Violettt, I'm glad you like the video. It seems simple enough for an untrained person to do, yet it gets all the major areas on the face. I especially like moving my ring fingers around the eye area--very relaxing.

Good advice about the oil vs. moisturizer. I'm always afraid my face will be an oil slick, so I usually don't put on enough shea butter, which cuts my massage short. I'll have to get braver next morning and use more! I use the Whipped Shea Butter with Olive Leaf from Evan Healy. It's been really good for my sensitive skin. To my surprise, I found that shea butter is not comedogenic. I've been using it for over a month, and so far, no problems.

I think Lisa Eldridge does her facial massage in front of the TV, just like you.

What are face rollers? Do you mean the ones with the tiny needles? I've always been afraid to try that myself.

Gigi, great resource, thank you!

I think that even the amount of massage I am doing with cleansing and massaging cream into my face is having an effect! The proof will be in the pudding of the next week though, in terms of hormonal breakouts.

You know, it occurred to me that I have "fussy" skin, in the same way that some folks on this forum have fussy feet.

I am really appreciating the "sensitive" line from burt's bees (I am using the cleanser and night cream). The night cream has a lot of shea butter in it, as does a hand cream (Swedish dream) that I like. I find it very soothing on my skin.

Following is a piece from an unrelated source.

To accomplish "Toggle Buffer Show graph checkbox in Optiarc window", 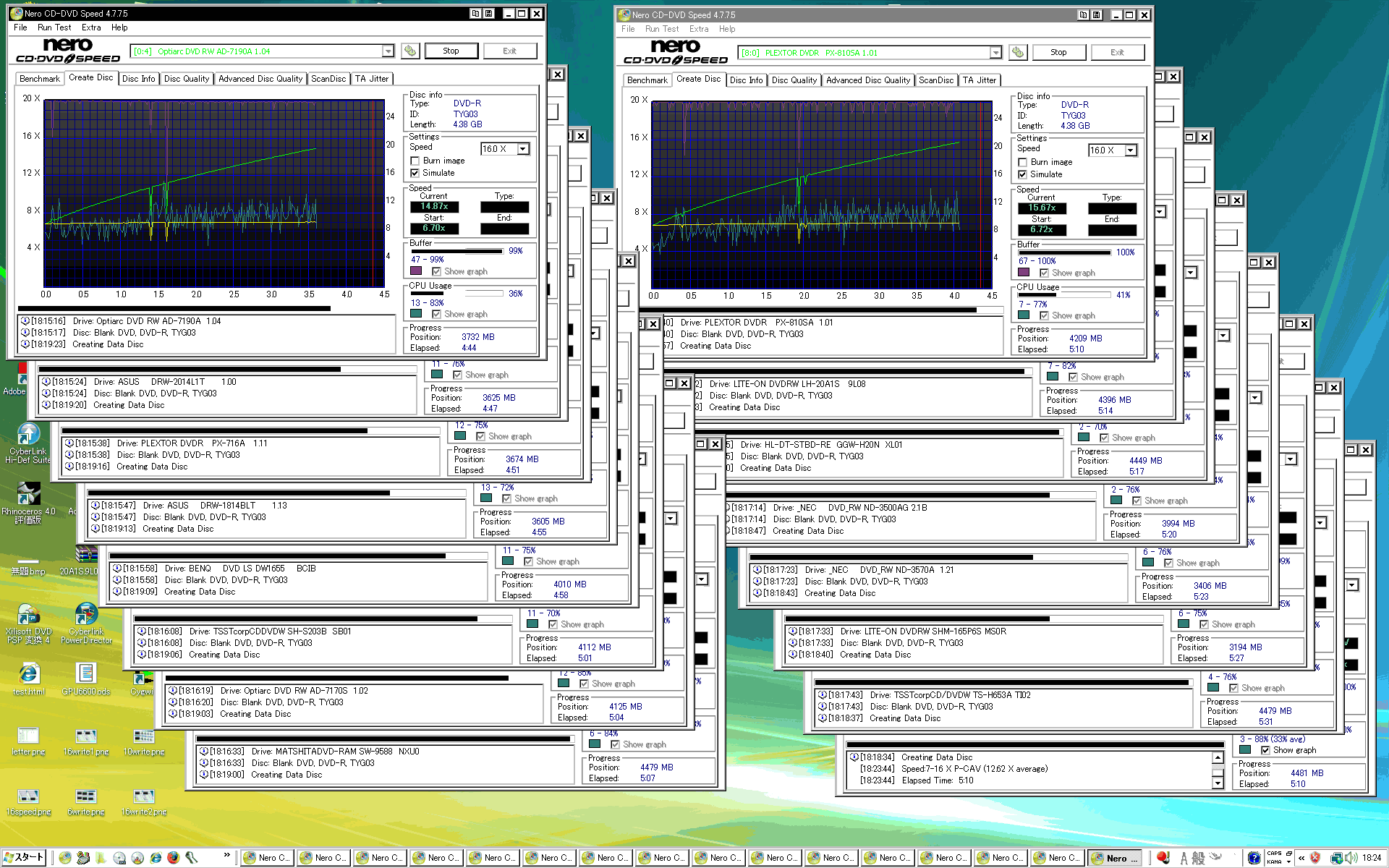I will (436, 271).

Dermatologist recommendations worked for me. I have rosacea, but it’s very well controlled. I use Cerave products for moisture and sunscreen, and I use a mild AHA peel once a week from Exuviance. Cetaphil for cleansing and makeup removal. Mineral make up from Elea Blake.

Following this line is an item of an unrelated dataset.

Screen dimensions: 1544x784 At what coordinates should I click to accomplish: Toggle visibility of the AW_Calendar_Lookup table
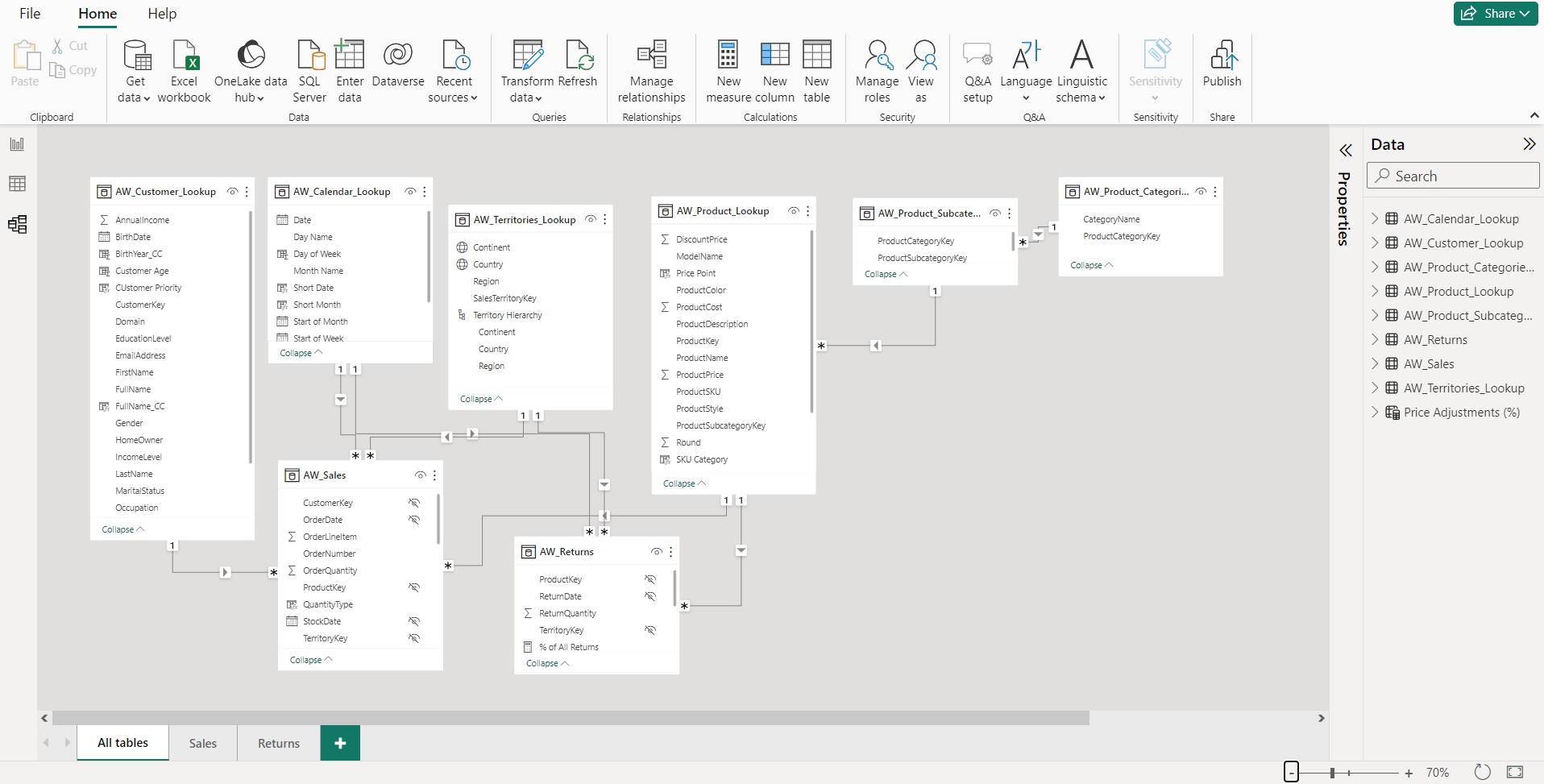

Oh, thanks for mentioning Cerave, Staysfit. We use that lotion, I should look into sunscreens from that brand.

Via logic that I won't torture you all with by typing out here, I am beginning to wonder if I may have become sensitive to physical sunscreens (zinc oxide/titanium dioxide). Hm.

I am taking in these recommendations to see a dermatologist but I must admit that I suspect accessing one would be difficult with my current health insurance. (I am in the US.) Do you all just pay out of pocket? My husband had terrible experiences with two different dermatologists last year which doesn't inspire confidence in my mind I must say.

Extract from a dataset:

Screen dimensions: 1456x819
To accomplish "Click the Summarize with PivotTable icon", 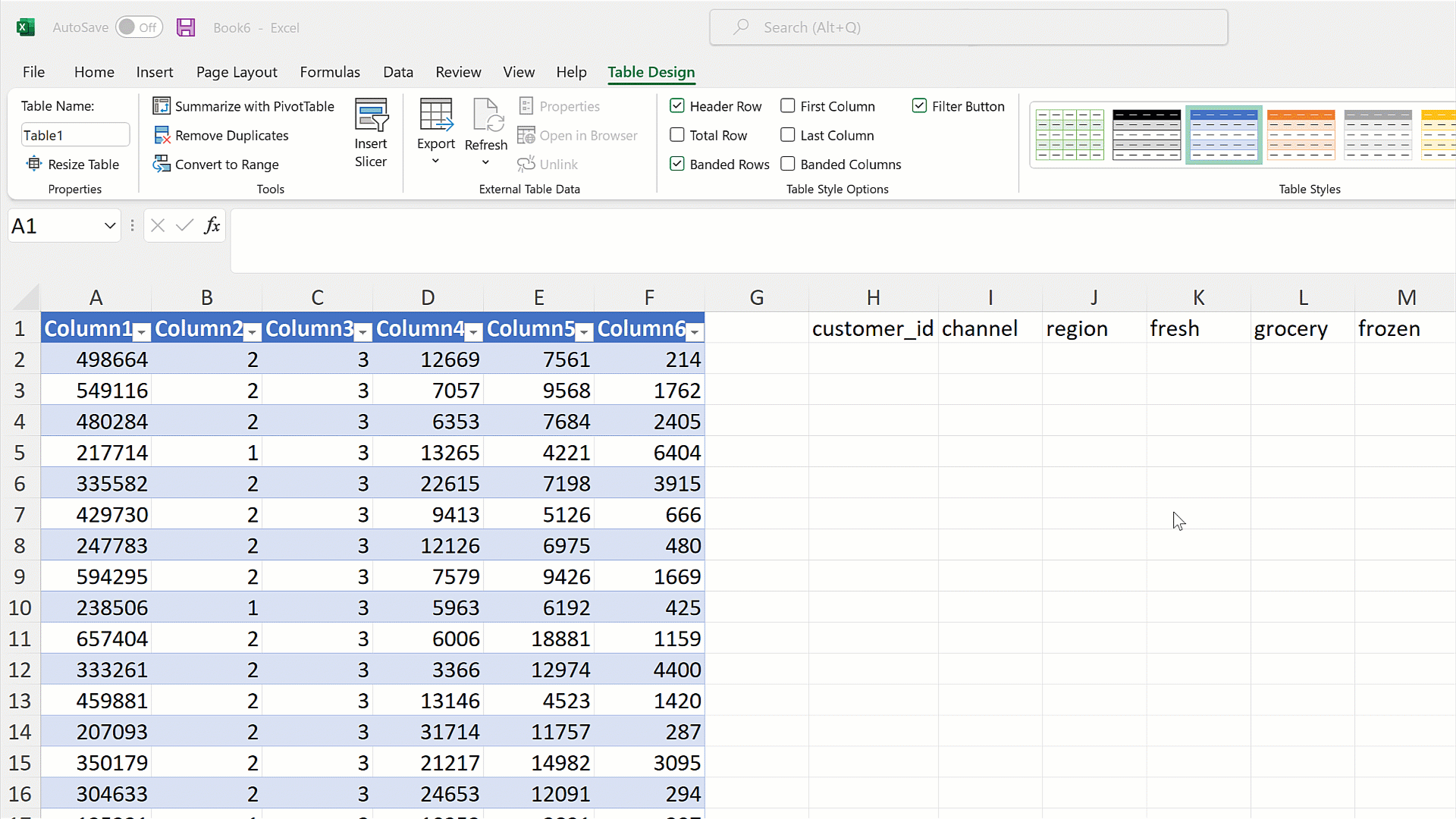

If you don't want to see a dermatologist, you could perhaps try seeing an aesthetician. Some of them are quite knowledgeable. They might allow you to return products that don't work for you, whereas you would probably be out of luck if a dermatologist's recs didn't work.

There's more to your skin than just your face!
While my facial skin was always oily but clear until my 40s, my body skin has always been extremely dry, even scaly. Since moving to the high desert in 2012, it's been a constant battle to avoid the tips of my fingers and toes cracking open, especially in winter. Here's some of what I've learned:
For dry hands and feet, look for urea in the ingredient list. Some easy-to-find brands are Eucerin, Neutrogena and Gold Bond.
Slather on cuticle cream every night on each finger tip at least as far as your first knuckle. I've been using Burt's Bees version for the last 3 winters, and the incidence of fingertip cracks has been greatly reduced.
Palmer's Cocoa Butter Formula body creams/lotions offer a high bang-for-buck moisturizing function.
If you have contact dermatitis, remember that just because it comes from a plant, doesn't make it safe for sensitive skin. I have to be very careful with products that contain aloe vera, chamomile and other so-called "organic", "natural", "botanic" ingredients.